Production of an injectable bacteriophage preparation: identification of the associated critical points

5 October 2022

L. Delnoy, D. Lannoy, B. Palas, M. Roche, C. Berneron, M. Titecat, P. Odou
CHU de Lille, France

The trauma department asked to the pharmacy to prepare intra-articular injections of bacteriophages directed against a strain of P. aeruginosa, for compassionate use, under french health authority approval. The objective of this work is to present the critical points of the preparation and to analyse the tests carried out.

The circuit was defined according to feasibility elements (literacy and feedback).
The aseptic preparation was carried out in a type II laminar flow hood (LFH) in a clean room (B class). Before packaging in syringes, a sterilising filtration through a Poly ether sulphone 0.22µm filter was carried out. The syringe was placed in double aseptic packaging (labelled outer packaging) to maintain asepsis during administration in the operating theatre. To reduce the spread of phages, the preparation was carried out after all those of the week and followed by a double cleaning of the LFH with a disinfectant detergent, then the weekly bio-cleaning of the clean room, associated with the aerosolisation of hydrogen peroxide.
Following an analysis (5M diagrams) identifying the critical points for the preparation, the environment and the manipulator, the following tests were carried out :
1) Sterility test on the finished preparation and environmental samples on agar (contact and sedimentation) under the LFH.
2) Endotoxin test carried out on a sample of the final preparation according to the method described in 2.6.14 and 5.1.10 monographs of the European Pharmacopoeia.
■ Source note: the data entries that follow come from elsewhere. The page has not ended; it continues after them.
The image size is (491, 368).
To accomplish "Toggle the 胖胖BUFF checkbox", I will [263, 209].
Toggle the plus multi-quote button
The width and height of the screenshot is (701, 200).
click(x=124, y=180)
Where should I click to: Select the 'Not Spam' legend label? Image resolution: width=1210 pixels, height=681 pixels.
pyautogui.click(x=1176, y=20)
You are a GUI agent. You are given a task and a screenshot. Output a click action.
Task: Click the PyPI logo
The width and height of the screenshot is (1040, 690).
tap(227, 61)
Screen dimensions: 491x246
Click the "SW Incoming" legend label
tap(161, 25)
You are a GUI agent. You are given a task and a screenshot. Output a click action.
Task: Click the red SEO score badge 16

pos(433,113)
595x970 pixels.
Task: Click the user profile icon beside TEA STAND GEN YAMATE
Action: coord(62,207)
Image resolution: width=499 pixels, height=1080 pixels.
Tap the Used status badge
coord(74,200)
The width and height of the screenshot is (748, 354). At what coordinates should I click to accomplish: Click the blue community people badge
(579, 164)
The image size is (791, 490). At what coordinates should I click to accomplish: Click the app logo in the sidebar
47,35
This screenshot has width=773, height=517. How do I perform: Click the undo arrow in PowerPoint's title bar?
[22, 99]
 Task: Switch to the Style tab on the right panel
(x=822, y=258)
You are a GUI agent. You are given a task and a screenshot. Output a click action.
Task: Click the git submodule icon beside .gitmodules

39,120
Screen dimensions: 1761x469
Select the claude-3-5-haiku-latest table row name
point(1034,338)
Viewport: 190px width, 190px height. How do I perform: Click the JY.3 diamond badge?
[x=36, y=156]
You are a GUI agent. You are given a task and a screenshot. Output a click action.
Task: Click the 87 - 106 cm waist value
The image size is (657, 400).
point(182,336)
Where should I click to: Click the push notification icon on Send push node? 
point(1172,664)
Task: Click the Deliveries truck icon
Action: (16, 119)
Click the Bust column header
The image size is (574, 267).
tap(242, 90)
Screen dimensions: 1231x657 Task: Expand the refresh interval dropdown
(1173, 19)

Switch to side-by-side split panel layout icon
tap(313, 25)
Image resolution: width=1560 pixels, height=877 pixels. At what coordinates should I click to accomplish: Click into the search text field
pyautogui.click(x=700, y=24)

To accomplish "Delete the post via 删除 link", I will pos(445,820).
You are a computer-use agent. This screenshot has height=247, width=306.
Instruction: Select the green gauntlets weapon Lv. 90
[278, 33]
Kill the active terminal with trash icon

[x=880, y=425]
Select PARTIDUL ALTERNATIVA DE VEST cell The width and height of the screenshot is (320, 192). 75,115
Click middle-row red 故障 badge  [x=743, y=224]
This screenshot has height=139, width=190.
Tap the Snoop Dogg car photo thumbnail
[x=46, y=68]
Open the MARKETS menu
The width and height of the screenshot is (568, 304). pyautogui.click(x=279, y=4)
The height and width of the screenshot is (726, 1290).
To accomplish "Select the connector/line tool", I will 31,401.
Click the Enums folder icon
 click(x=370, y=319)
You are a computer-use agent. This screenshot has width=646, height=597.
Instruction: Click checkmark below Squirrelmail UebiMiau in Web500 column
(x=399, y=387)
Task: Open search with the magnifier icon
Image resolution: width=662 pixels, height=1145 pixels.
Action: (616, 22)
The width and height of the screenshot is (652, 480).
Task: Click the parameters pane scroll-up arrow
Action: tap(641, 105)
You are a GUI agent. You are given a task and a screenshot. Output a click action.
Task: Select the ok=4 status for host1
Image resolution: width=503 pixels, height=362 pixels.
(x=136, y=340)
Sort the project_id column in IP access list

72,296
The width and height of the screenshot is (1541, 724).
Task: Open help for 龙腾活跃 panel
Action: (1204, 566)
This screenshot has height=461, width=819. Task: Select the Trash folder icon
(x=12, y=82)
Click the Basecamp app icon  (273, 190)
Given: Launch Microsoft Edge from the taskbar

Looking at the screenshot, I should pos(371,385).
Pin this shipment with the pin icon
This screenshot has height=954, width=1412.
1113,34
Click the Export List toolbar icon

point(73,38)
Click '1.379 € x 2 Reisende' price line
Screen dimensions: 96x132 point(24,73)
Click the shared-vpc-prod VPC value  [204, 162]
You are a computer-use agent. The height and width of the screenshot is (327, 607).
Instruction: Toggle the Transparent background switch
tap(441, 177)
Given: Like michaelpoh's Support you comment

The Endotoxin Limit Concentration is 0.034 EU/mL.
3) Objectification of residual contamination by specific swabbing after preparation and indirect detection in microbiology laboratory.

17 critical points were raised (phage conservation, decontamination method, etc.) that could lead to a non-compliant preparation, residual contamination of the LFH and/or cleanroom or of the operator.
The agar plates and sterility tests did not find any CFU.
The vials of bacteriophages (raw materials) were delivered with a certificate of analysis, specifying an endotoxin titre <0.03 EU/mL. The assays on the preparations were 0.016 and 0.010 EU/mL.
Bacteriophages are not class 2 pathogens (french art. R. 4421-2 Code Travail), but the waste was treated via the dedicated infectious disposal route. A meeting with the pharmaceutical staff made it possible to explain the preparation and its risks. Regarding residual contamination, no lysis range was detected from the control swabs.

The critical points of the preparation were identified. A risk analysis (i.e. FMEA) or the quantification of the phage titer will be carried out to optimise the performance of this preparation.